• **Description of the task**:
Scan the listing for the word "click" and report every line that contains it.
::::::::::
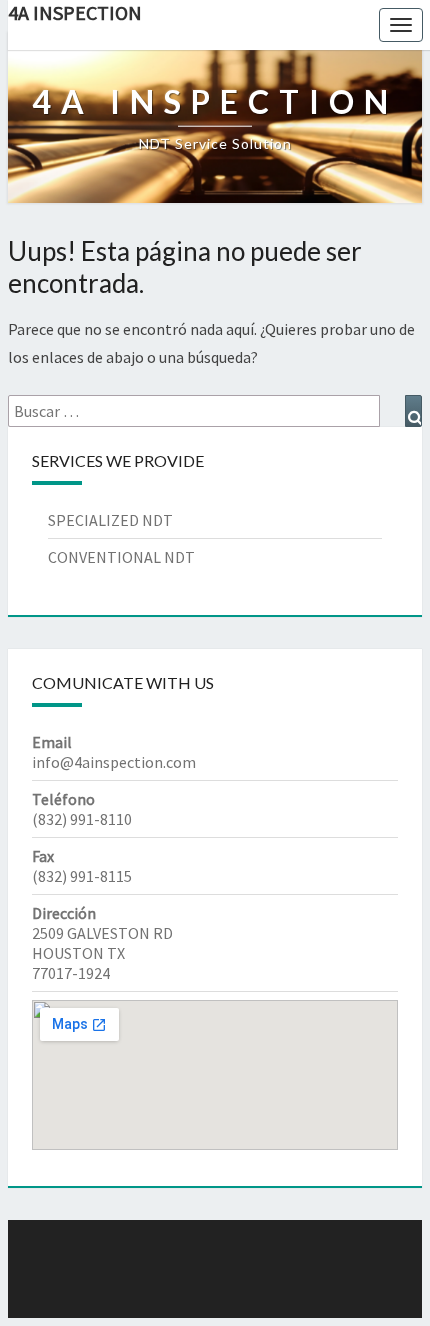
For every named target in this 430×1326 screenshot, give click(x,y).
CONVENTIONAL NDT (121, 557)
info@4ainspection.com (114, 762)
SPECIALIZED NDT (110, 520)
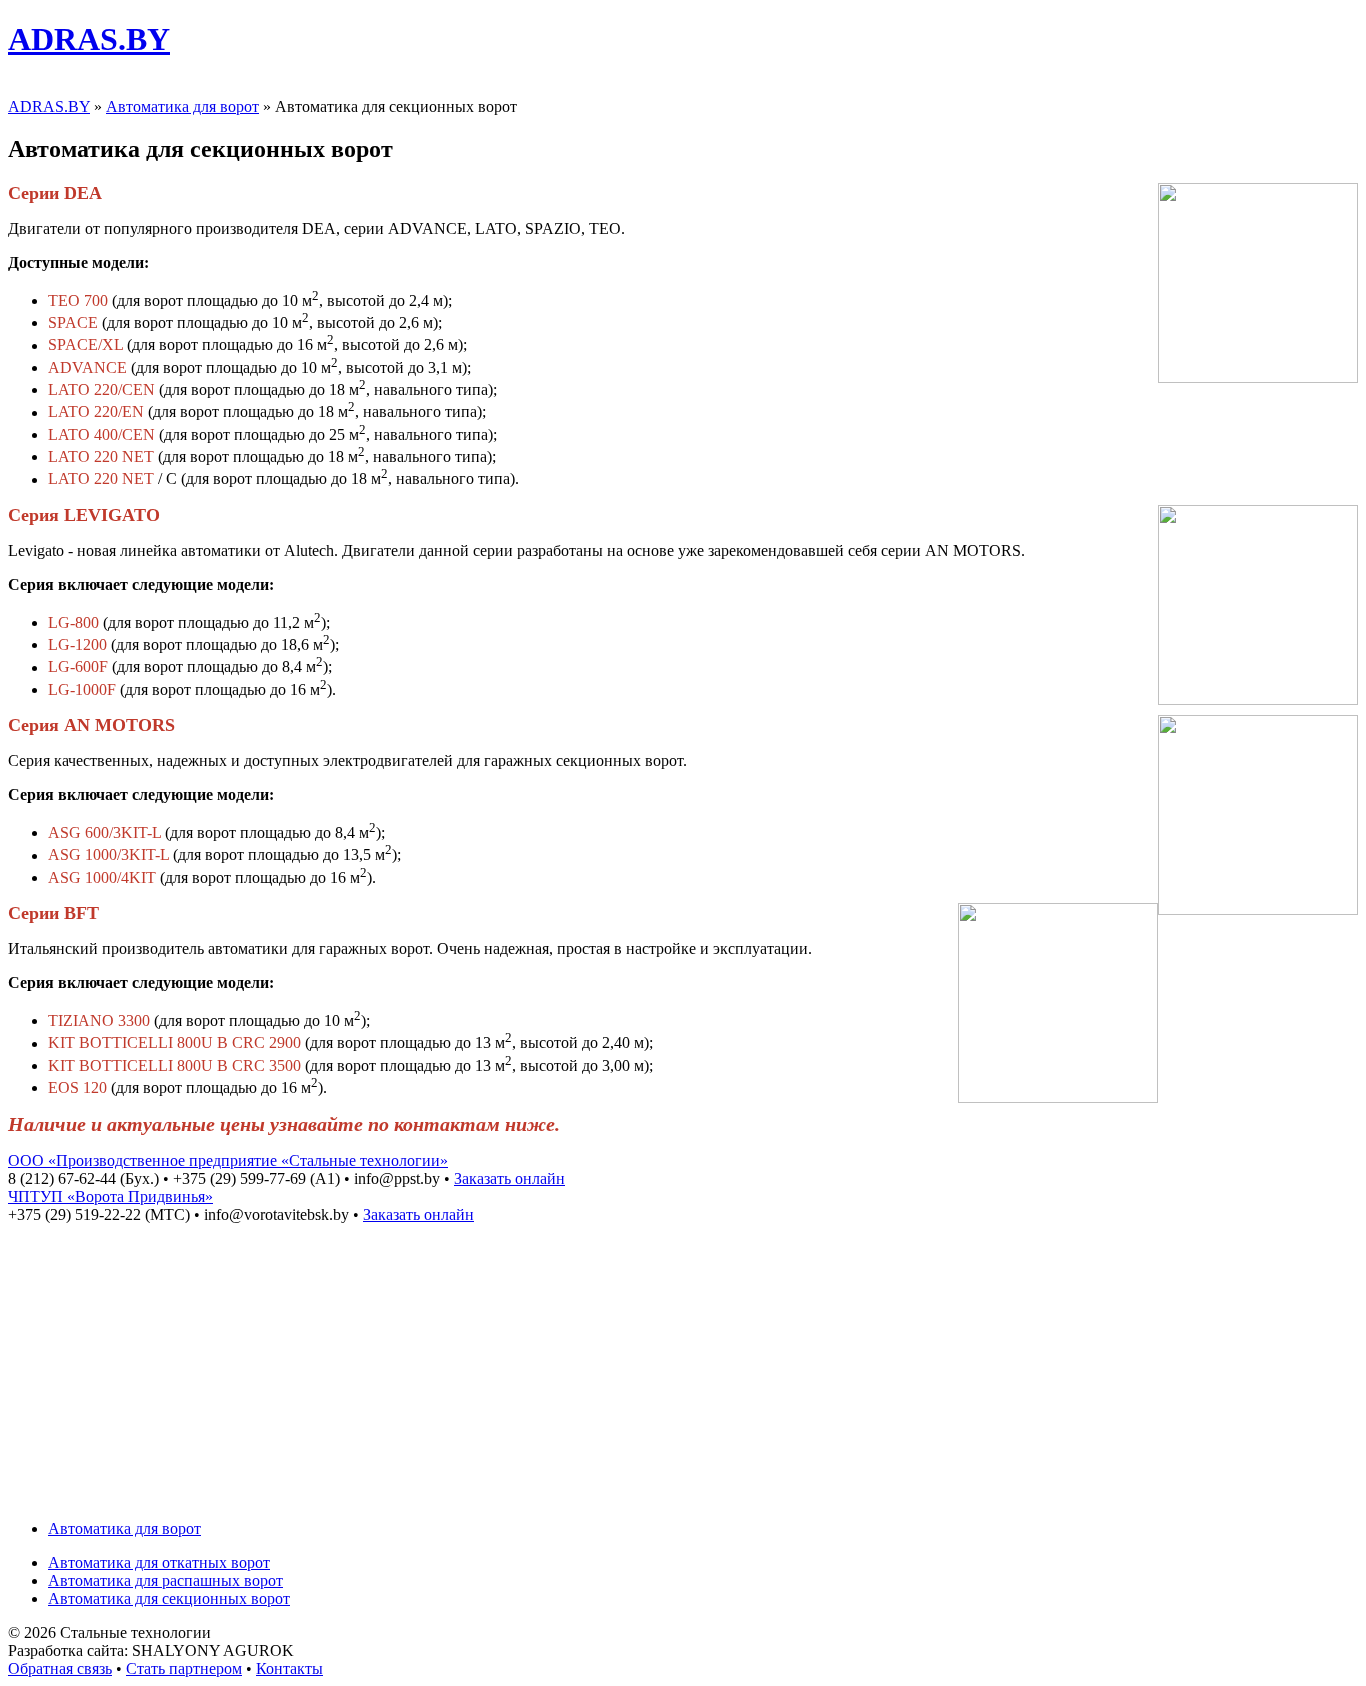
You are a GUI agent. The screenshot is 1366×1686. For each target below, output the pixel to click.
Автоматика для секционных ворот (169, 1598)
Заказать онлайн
::::::::::
• **Finished task**:
For every named target in this 430×1326 screenshot, give click(x,y).
You are a GUI agent. The screenshot is 1366×1686. For each target below, output the pixel to click.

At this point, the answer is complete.